- **Task details**: Can you turn the stretch from the line containing "You are a GUI" through the line containing "coord(151,19)" into a two-column CSV with the headers text and answer? Put each value in a single quoted field, replace its line breaks with spaces, and leave the pictures out.

- **The input**:
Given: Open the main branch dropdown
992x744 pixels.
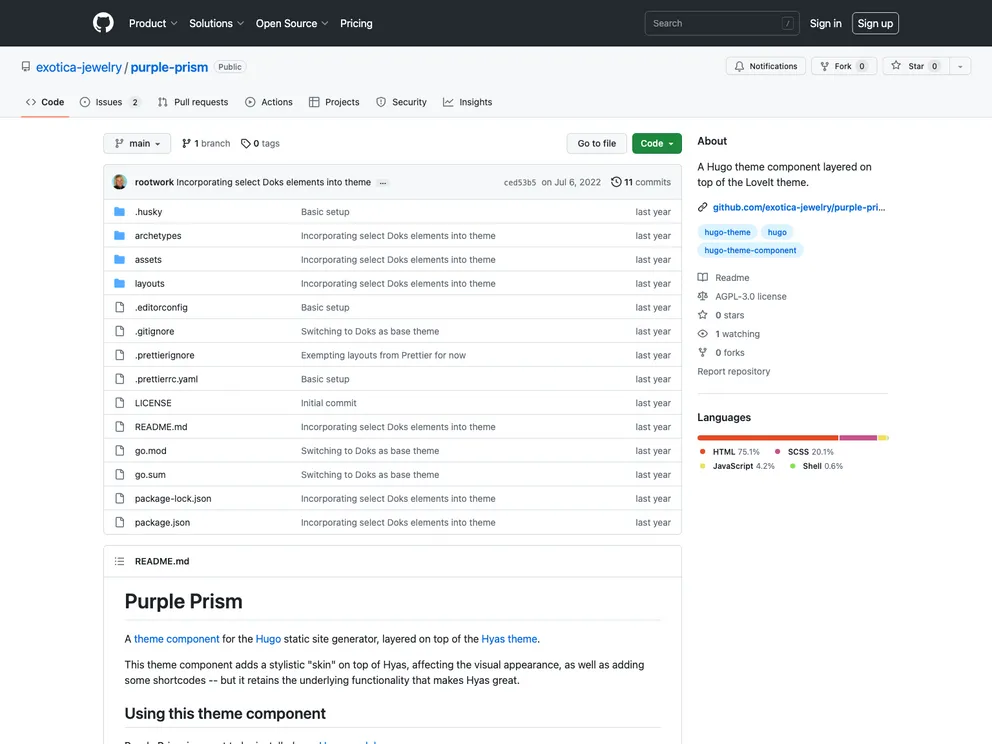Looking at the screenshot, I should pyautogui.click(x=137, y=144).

==

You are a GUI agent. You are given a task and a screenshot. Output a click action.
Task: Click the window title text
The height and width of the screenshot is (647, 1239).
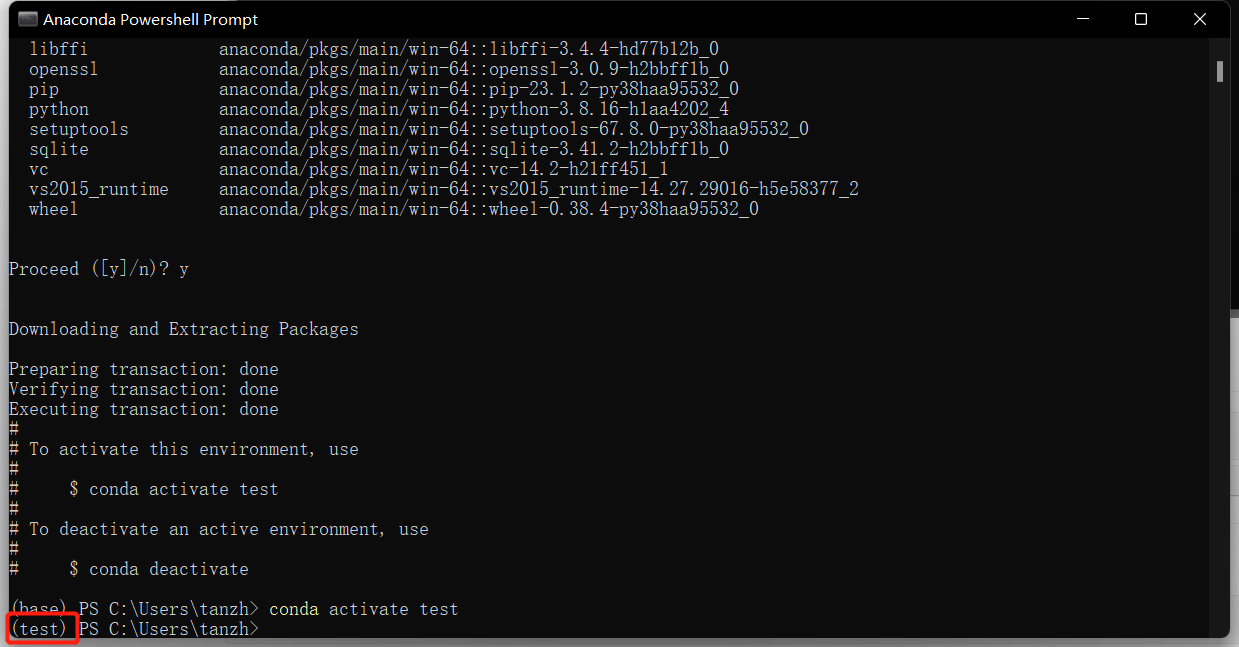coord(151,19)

==

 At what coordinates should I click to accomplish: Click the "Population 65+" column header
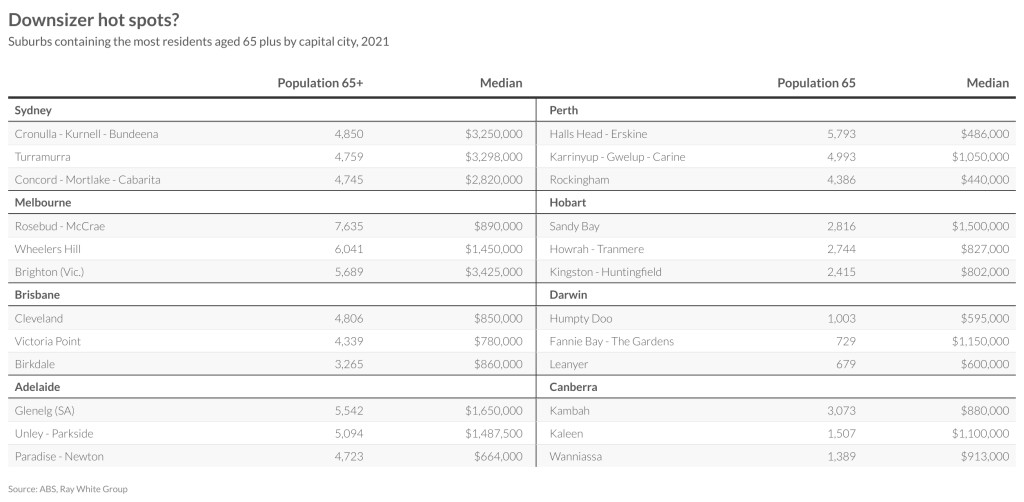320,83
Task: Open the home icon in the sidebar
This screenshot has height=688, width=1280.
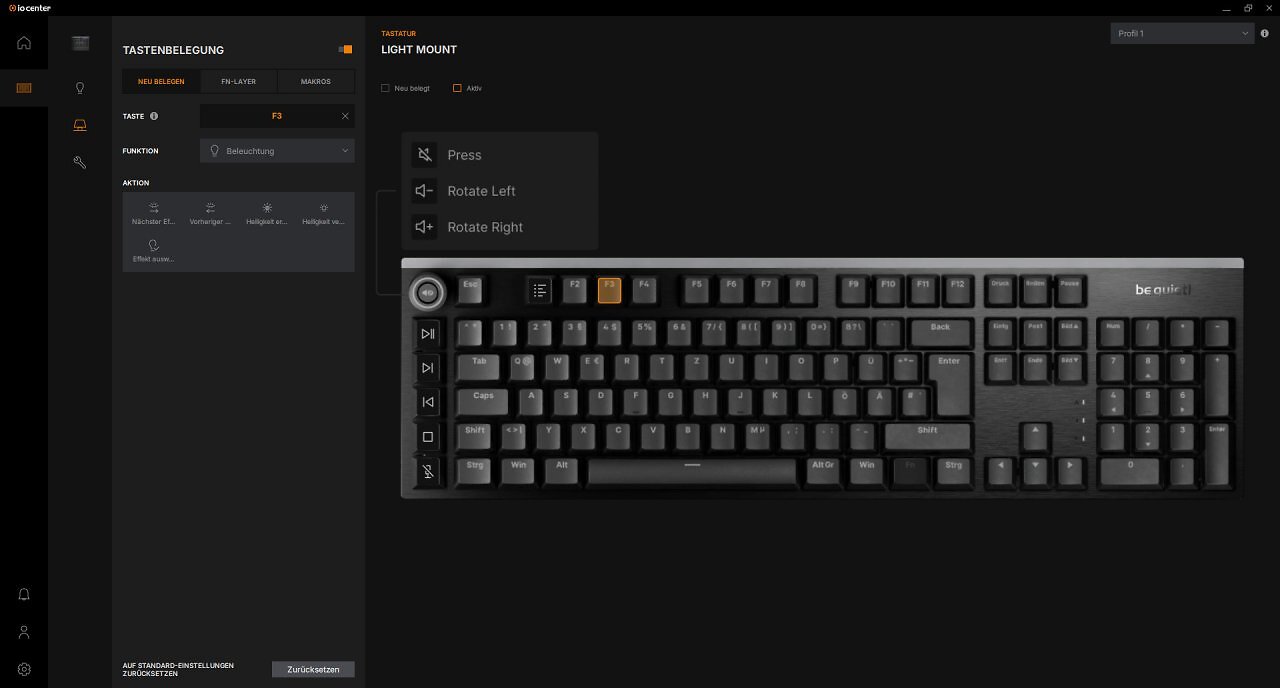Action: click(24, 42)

- **Written solution**:
text,answer
"You are a GUI agent. You are given a task and a screenshot. Output a click action. Task: Click the window title text The height and width of the screenshot is (647, 1239).","coord(151,19)"